Collected data:
************

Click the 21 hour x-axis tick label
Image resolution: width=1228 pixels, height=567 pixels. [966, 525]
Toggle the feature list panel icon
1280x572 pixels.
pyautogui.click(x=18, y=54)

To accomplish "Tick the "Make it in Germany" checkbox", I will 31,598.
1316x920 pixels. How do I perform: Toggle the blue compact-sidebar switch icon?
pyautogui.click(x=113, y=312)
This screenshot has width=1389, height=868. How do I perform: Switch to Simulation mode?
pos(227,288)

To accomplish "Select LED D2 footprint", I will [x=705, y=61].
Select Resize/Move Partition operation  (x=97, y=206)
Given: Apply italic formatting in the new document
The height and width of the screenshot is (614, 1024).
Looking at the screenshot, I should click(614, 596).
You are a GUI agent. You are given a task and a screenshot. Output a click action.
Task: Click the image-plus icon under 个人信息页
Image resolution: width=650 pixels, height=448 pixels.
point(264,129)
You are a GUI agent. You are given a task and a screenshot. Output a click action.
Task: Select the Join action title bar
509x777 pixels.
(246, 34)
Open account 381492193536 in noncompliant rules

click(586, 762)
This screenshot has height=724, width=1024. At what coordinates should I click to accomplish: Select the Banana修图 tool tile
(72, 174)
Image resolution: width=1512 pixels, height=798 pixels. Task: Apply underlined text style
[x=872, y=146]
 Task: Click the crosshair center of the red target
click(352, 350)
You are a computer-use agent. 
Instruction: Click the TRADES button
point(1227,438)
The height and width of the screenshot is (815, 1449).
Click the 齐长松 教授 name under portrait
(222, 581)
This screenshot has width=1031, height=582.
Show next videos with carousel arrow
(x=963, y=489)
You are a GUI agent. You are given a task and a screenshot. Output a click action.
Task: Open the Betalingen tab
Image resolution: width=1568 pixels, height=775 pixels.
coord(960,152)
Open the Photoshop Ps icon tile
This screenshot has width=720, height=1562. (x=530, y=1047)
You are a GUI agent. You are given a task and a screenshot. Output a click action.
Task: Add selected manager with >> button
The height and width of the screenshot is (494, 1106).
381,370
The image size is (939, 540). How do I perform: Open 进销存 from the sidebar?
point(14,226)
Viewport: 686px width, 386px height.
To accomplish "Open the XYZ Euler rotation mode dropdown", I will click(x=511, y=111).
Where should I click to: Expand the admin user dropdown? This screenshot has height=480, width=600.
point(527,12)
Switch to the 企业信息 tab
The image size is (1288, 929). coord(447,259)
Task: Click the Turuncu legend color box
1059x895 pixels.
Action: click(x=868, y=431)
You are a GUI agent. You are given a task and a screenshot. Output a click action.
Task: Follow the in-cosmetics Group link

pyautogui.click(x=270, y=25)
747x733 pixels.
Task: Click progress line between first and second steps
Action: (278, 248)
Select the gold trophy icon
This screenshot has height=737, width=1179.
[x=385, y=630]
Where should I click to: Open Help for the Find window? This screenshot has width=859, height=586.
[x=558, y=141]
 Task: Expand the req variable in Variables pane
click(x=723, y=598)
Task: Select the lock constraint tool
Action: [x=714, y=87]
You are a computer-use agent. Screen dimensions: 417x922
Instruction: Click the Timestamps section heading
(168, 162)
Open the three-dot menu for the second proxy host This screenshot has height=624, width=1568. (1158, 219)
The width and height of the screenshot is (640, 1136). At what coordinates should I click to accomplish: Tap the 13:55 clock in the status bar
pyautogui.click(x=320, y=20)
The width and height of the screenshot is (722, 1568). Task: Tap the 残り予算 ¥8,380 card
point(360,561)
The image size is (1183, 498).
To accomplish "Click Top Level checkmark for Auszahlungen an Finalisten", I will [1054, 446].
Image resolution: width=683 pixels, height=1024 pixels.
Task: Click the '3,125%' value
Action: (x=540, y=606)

************

— Work item —
Retype every entry exactly.

— Response to the exercise —
Click the 21 hour x-axis tick label
Image resolution: width=1228 pixels, height=567 pixels. [966, 525]
Toggle the feature list panel icon
1280x572 pixels.
pyautogui.click(x=18, y=54)

To accomplish "Tick the "Make it in Germany" checkbox", I will 31,598.
1316x920 pixels. How do I perform: Toggle the blue compact-sidebar switch icon?
pyautogui.click(x=113, y=312)
This screenshot has width=1389, height=868. How do I perform: Switch to Simulation mode?
pos(227,288)

To accomplish "Select LED D2 footprint", I will [x=705, y=61].
Select Resize/Move Partition operation  (x=97, y=206)
Given: Apply italic formatting in the new document
The height and width of the screenshot is (614, 1024).
Looking at the screenshot, I should click(614, 596).
You are a GUI agent. You are given a task and a screenshot. Output a click action.
Task: Click the image-plus icon under 个人信息页
Image resolution: width=650 pixels, height=448 pixels.
point(264,129)
You are a GUI agent. You are given a task and a screenshot. Output a click action.
Task: Select the Join action title bar
509x777 pixels.
(246, 34)
Open account 381492193536 in noncompliant rules

click(586, 762)
This screenshot has height=724, width=1024. At what coordinates should I click to accomplish: Select the Banana修图 tool tile
(72, 174)
Image resolution: width=1512 pixels, height=798 pixels. Task: Apply underlined text style
[x=872, y=146]
 Task: Click the crosshair center of the red target
click(352, 350)
You are a computer-use agent. 
Instruction: Click the TRADES button
point(1227,438)
The height and width of the screenshot is (815, 1449).
Click the 齐长松 教授 name under portrait
(222, 581)
This screenshot has width=1031, height=582.
Show next videos with carousel arrow
(x=963, y=489)
You are a GUI agent. You are given a task and a screenshot. Output a click action.
Task: Open the Betalingen tab
Image resolution: width=1568 pixels, height=775 pixels.
coord(960,152)
Open the Photoshop Ps icon tile
This screenshot has width=720, height=1562. (x=530, y=1047)
You are a GUI agent. You are given a task and a screenshot. Output a click action.
Task: Add selected manager with >> button
The height and width of the screenshot is (494, 1106).
381,370
The image size is (939, 540). How do I perform: Open 进销存 from the sidebar?
point(14,226)
Viewport: 686px width, 386px height.
To accomplish "Open the XYZ Euler rotation mode dropdown", I will click(x=511, y=111).
Where should I click to: Expand the admin user dropdown? This screenshot has height=480, width=600.
point(527,12)
Switch to the 企业信息 tab
The image size is (1288, 929). coord(447,259)
Task: Click the Turuncu legend color box
1059x895 pixels.
Action: click(x=868, y=431)
You are a GUI agent. You are given a task and a screenshot. Output a click action.
Task: Follow the in-cosmetics Group link

pyautogui.click(x=270, y=25)
747x733 pixels.
Task: Click progress line between first and second steps
Action: (278, 248)
Select the gold trophy icon
This screenshot has height=737, width=1179.
[x=385, y=630]
Where should I click to: Open Help for the Find window? This screenshot has width=859, height=586.
[x=558, y=141]
 Task: Expand the req variable in Variables pane
click(x=723, y=598)
Task: Select the lock constraint tool
Action: [x=714, y=87]
You are a computer-use agent. Screen dimensions: 417x922
Instruction: Click the Timestamps section heading
(168, 162)
Open the three-dot menu for the second proxy host This screenshot has height=624, width=1568. (1158, 219)
The width and height of the screenshot is (640, 1136). At what coordinates should I click to accomplish: Tap the 13:55 clock in the status bar
pyautogui.click(x=320, y=20)
The width and height of the screenshot is (722, 1568). Task: Tap the 残り予算 ¥8,380 card
point(360,561)
The image size is (1183, 498).
To accomplish "Click Top Level checkmark for Auszahlungen an Finalisten", I will [1054, 446].
Image resolution: width=683 pixels, height=1024 pixels.
Task: Click the '3,125%' value
Action: (x=540, y=606)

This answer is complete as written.